La maggioranza delle denominazioni cristiane storicamente hanno reputato l'aborto come illegittimo, facendo riferimento a passi dell'Antico Testamento tipo il Salmo 139[58] e Geremia 1[59], a passi del Nuovo Testamento che riguardano sia Gesù che Giovanni Battista mentre erano in utero. Inoltre, la Didaché, antico documento cristiano, proibisce esplicitamente l'aborto insieme all'infanticidio, entrambe pratiche comuni nell'Impero romano, e li considerano omicidio. La Chiesa cattolica condanna l'aborto in tutte le circostanze, siccome il suo Catechismo afferma: "la vita umana deve essere assolutamente rispettata e protetta dal momento del concepimento." (2270) Molti cristiani protestanti sostengono che i Dieci comandamenti proibiscono l'aborto con "Non uccidere"; altri rifiutano questa veduta, poiché ritengono che il contesto di tutta la serie di leggi bibliche include quelle leggi che le limitano agli esseri umani già nati.
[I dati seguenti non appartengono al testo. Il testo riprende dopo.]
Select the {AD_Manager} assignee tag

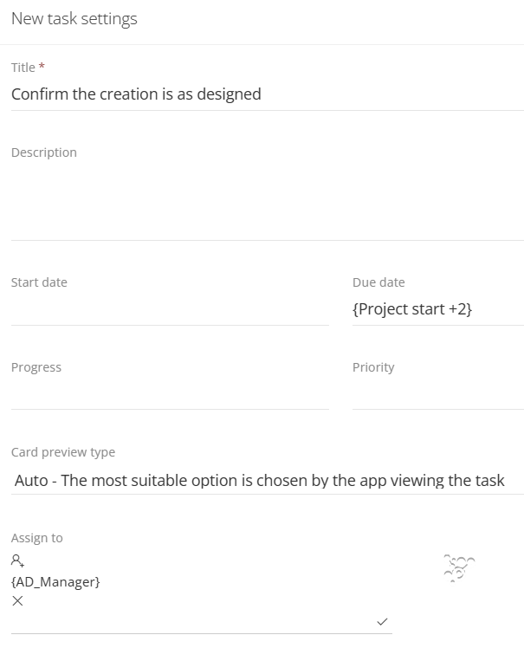pos(55,582)
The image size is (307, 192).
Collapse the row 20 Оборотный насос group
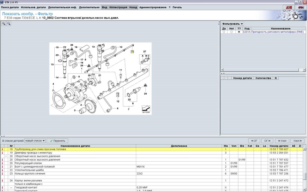[6, 156]
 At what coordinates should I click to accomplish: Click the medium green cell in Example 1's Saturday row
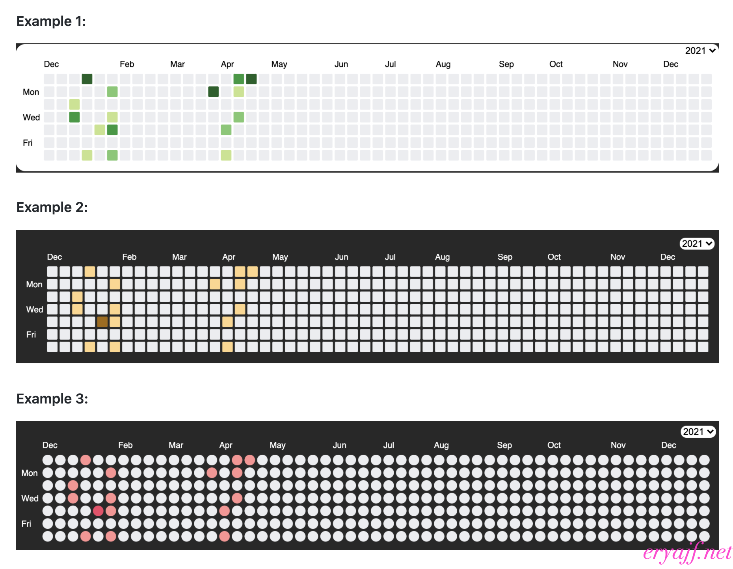point(112,155)
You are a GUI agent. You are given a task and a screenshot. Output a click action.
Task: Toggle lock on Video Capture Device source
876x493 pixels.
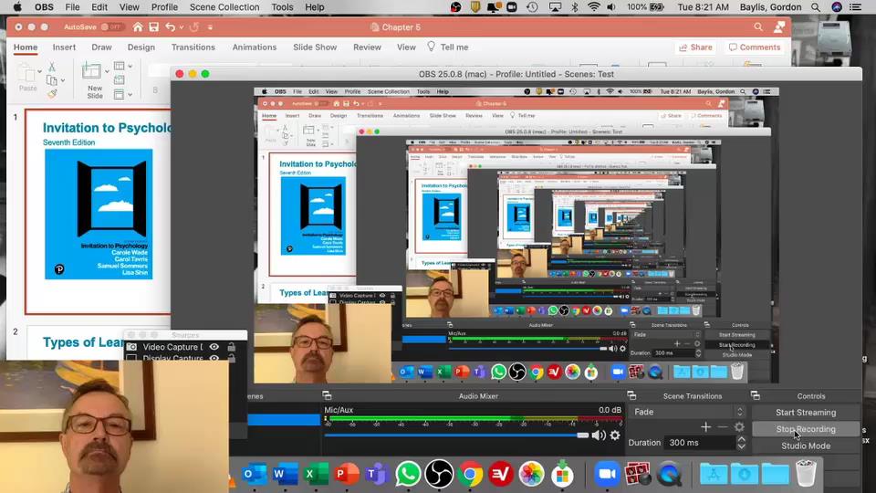point(231,347)
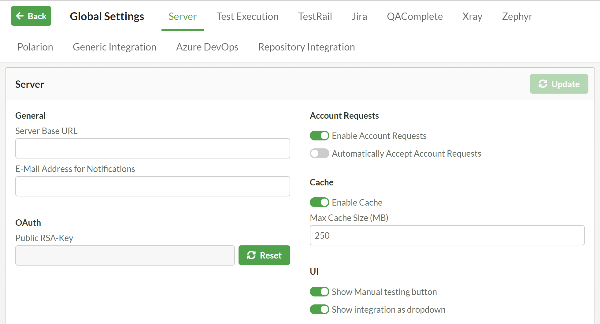The width and height of the screenshot is (600, 324).
Task: Open the Polarion tab
Action: click(x=35, y=47)
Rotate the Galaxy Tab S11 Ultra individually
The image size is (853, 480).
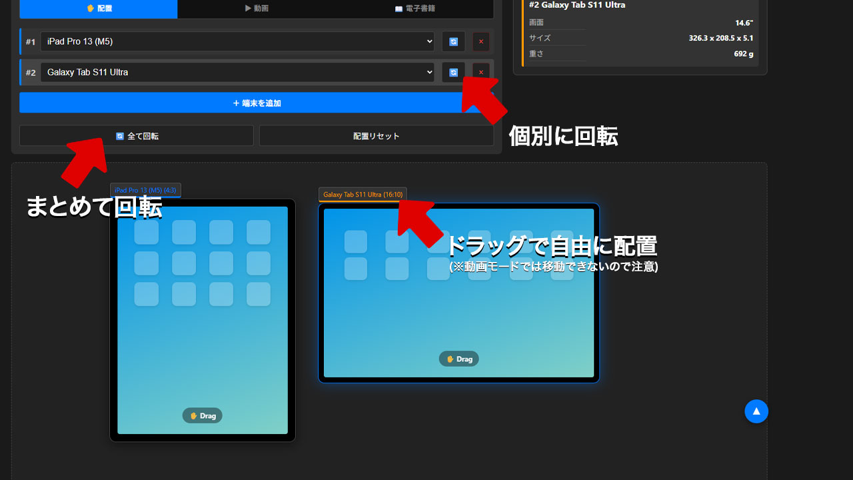(x=453, y=72)
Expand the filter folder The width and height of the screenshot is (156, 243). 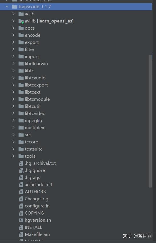coord(13,49)
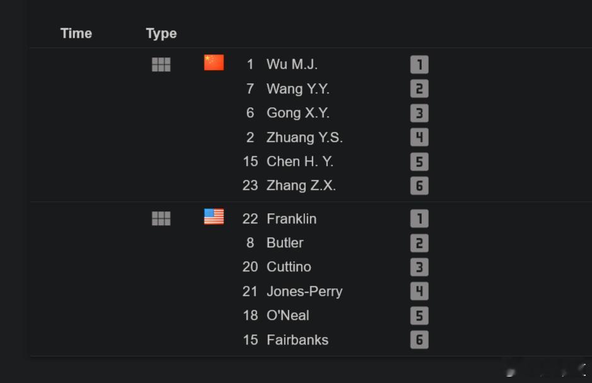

Ebrei e cristiani accettano come validi e vincolanti molti degli stessi principi morali insegnati nella Torah. Vi è una grande sovrapposizione tra i sistemi etici di queste due fedi. Tuttavia, ci sono alcune differenze dottrinali altamente significative.
L'ebraismo ha un gran numero di insegnamenti sulla pace e sul compromesso ed i suoi insegnamenti fanno della violenza fisica l'ultima opzione possibile. Ciononostante, il Talmud insegna che "Se qualcuno viene con l'intenzione di ucciderti, allora si è obbligati ad uccidere per legittima difesa ". La chiara implicazione è che offrire la gola equivarrebbe al suicidio (che la legge ebraica proibisce) e sarebbe anche considerato aiutare un assassino ad uccidere qualcuno, e quindi sarebbe come "mettere un ostacolo di fronte a un cieco" (cioè, rende più facile ad un'altra persona di commettere trasgressioni). La tensione tra le leggi che si occupano di pace e l'obbligo di legittima difesa, ha portato ad una serie di insegnamenti ebraici che sono stati descritti come "pacifismo tattico": la prevenzione della forza e della violenza quando possibile, ma l'uso della forza quando è necessaria per salvare la vita di se stessi e della propria gente.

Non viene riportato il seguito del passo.